» Problema breve: Prosigue el texto de más abajo sobre la emigración sonorense hacia California durante la fiebre del oro, comenzando después de su última oración.

» Texto de página:
____________

De los mexicanos que fueron al norte, la gran mayoría partió desde los estados de Baja California, Chihuahua, Sinaloa y Sonora, aunque el grueso de los aventureros provino de este último lugar. Prueba de ello son los poblados californianos que tuvieron su origen en la fiebre del oro y que tomaron sus nombres de pueblos sonorenses, como Jesús María y el propio Sonora.
Ya en octubre de 1848 la población sonorense estaba al tanto de los descubrimientos auríferos, lo que queda en evidencia por los registros de caravanas que se alistaban para el viaje y las reacciones de autoridades locales que predijeron, alarmadas, el despoblamiento de Sonora7. De acuerdo con las Noticias Estadísticas de Sonora, publicadas por José Francisco Velasco en 1850, la sangría humana que experimentó la zona entre octubre de 1848 y marzo de 1849 alcanzó las 5 mil personas, quienes en su mayoría se trasladaron a pie, en una travesía que podía tomar alrededor de dos meses8.

____________

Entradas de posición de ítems
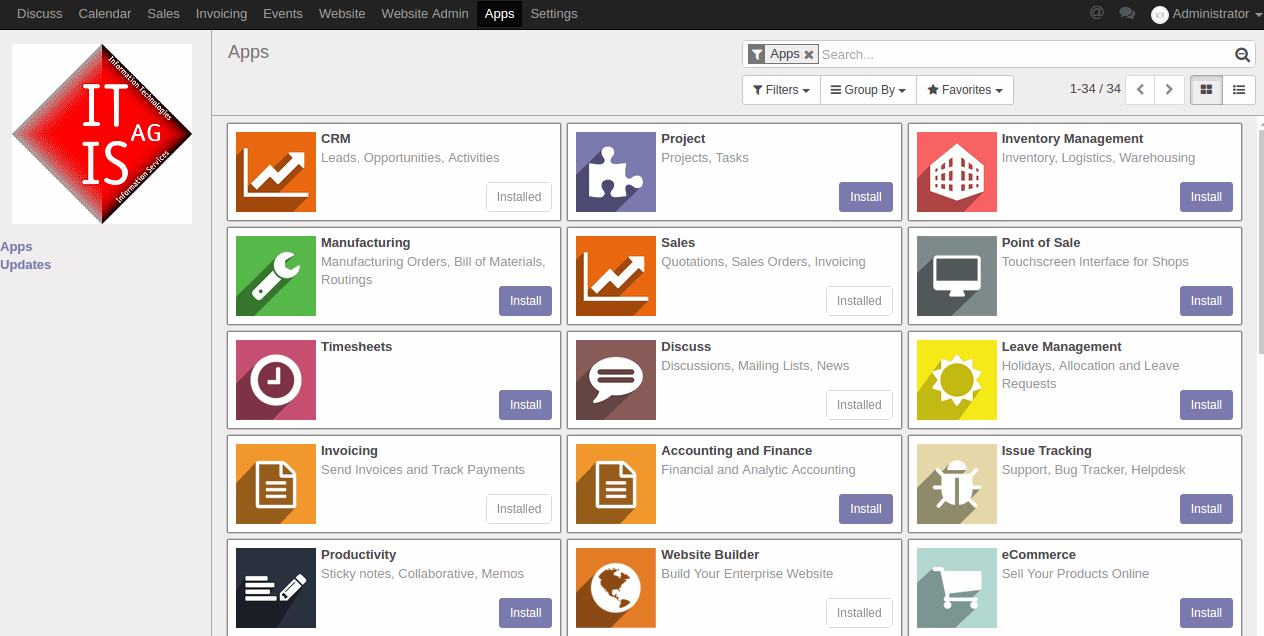The image size is (1264, 636).
Task: Click the CRM app chart icon
Action: [x=276, y=172]
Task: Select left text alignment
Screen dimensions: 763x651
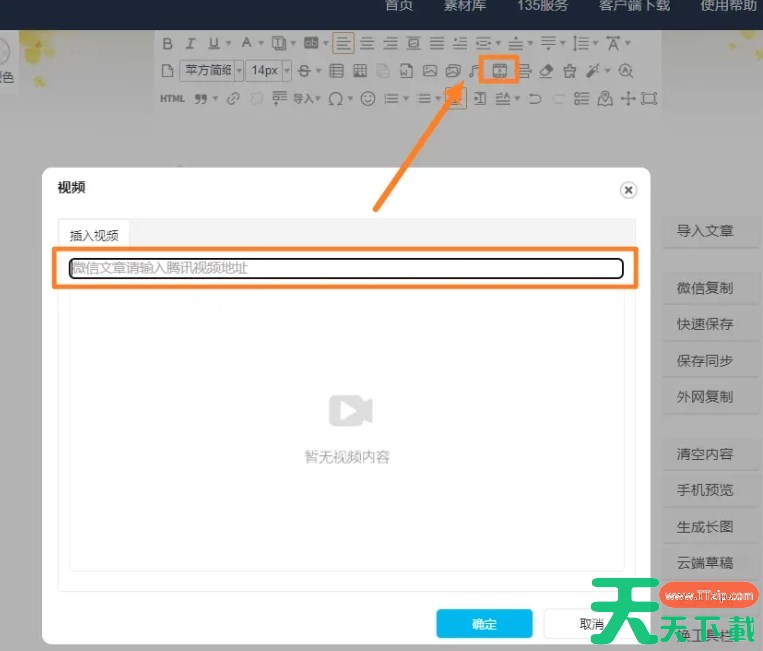Action: click(x=343, y=43)
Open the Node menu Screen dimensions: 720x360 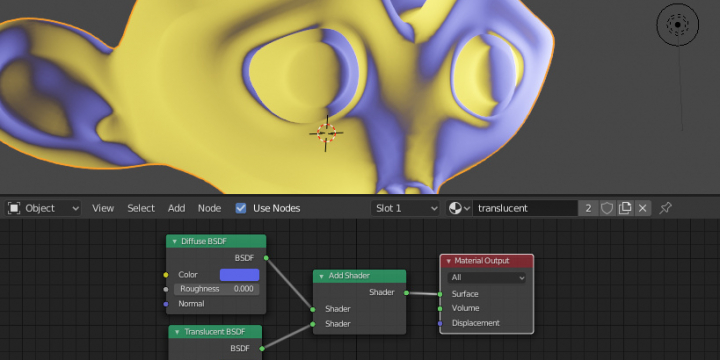pos(209,208)
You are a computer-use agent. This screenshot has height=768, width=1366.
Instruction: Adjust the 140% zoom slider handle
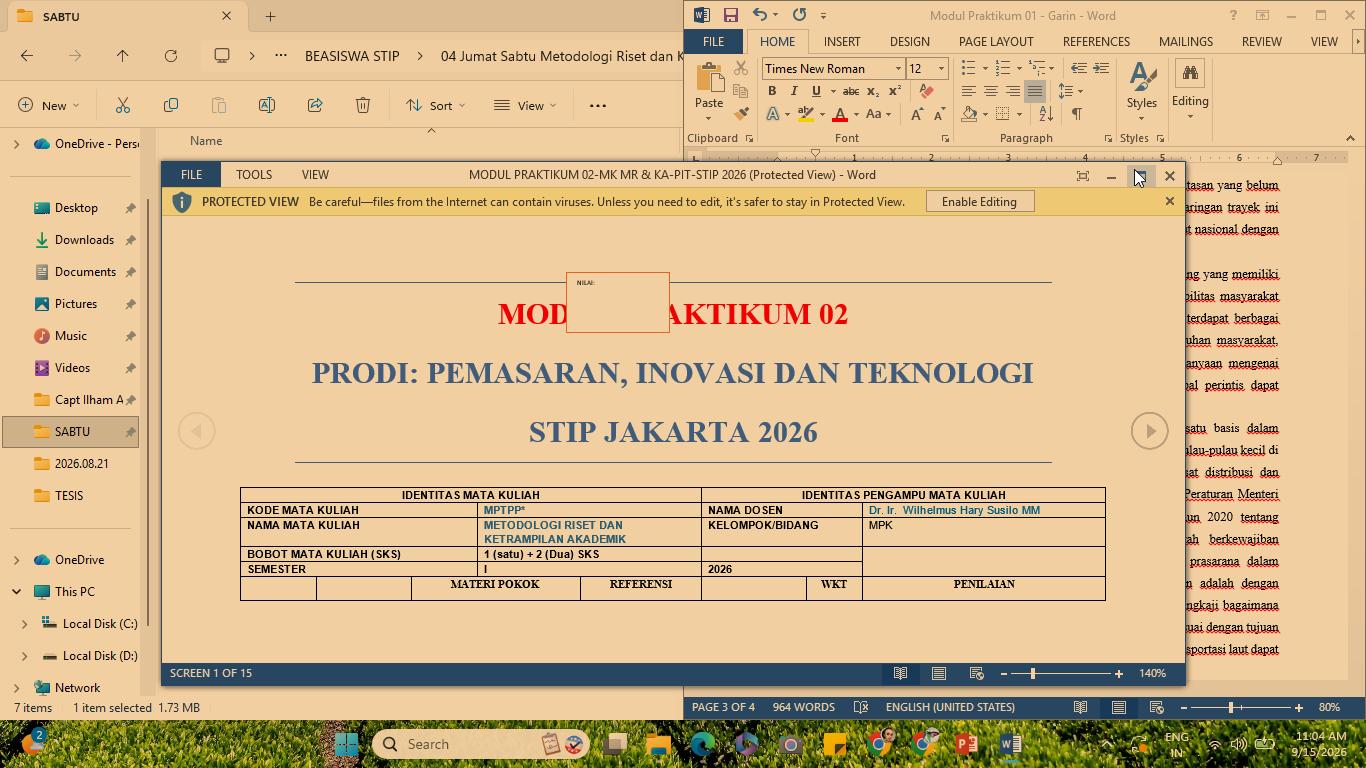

____________

» Respuesta escrita:
Tal como ha indicado Eduardo W. Villa, aquellos que viajaban a California lo hacían sin tomar en consideración el peligro del desierto desolado9. De hecho, la escasez de agua y el enorme esfuerzo físico les costó la vida a unos cuantos mexicanos, quienes tampoco estuvieron libres de ataques indígenas. Jesús Armenta, quien viajó en caravana a California con otras 30 personas, declaró en julio de 1849 que su grupo había sido atacado por yumas cerca del río Gila, incidente en el que varios mexicanos murieron a manos de hombres armados quienes, además, robaron sus animales y provisiones forzándolos a regresar a la ciudad de Hermosillo10. Precisamente, por las dificultades del viaje es que los sonorenses prefirieron trasladarse en grupos numerosos, en busca de protección mutua. De hecho, la caravana de Jesús Armenta era relativamente pequeña, por cuanto otros reportes indican partidas de cientos de personas en ruta a California. Por ejemplo, las autoridades militares de Sonora informaron al secretario de Relaciones Exteriores de México, en enero de 1849, sobre una caravana de 600 individuos que se aprestaba a emprender el viaje al norte11. En la misma línea, podemos citar el caso del prefecto de Moctezuma, quien informó en 1850 al gobernador de Sonora sobre la “escandalosa” migración de gente hacia la Alta California, preocupación fundamentada con los preparativos de una gran caravana de 480 individuos liderada por Manuel María Moreno, y otras dos de 300 y 225 personas, comandadas por Juan Hoyos y Juan Luis Barrelo, respectivamente12.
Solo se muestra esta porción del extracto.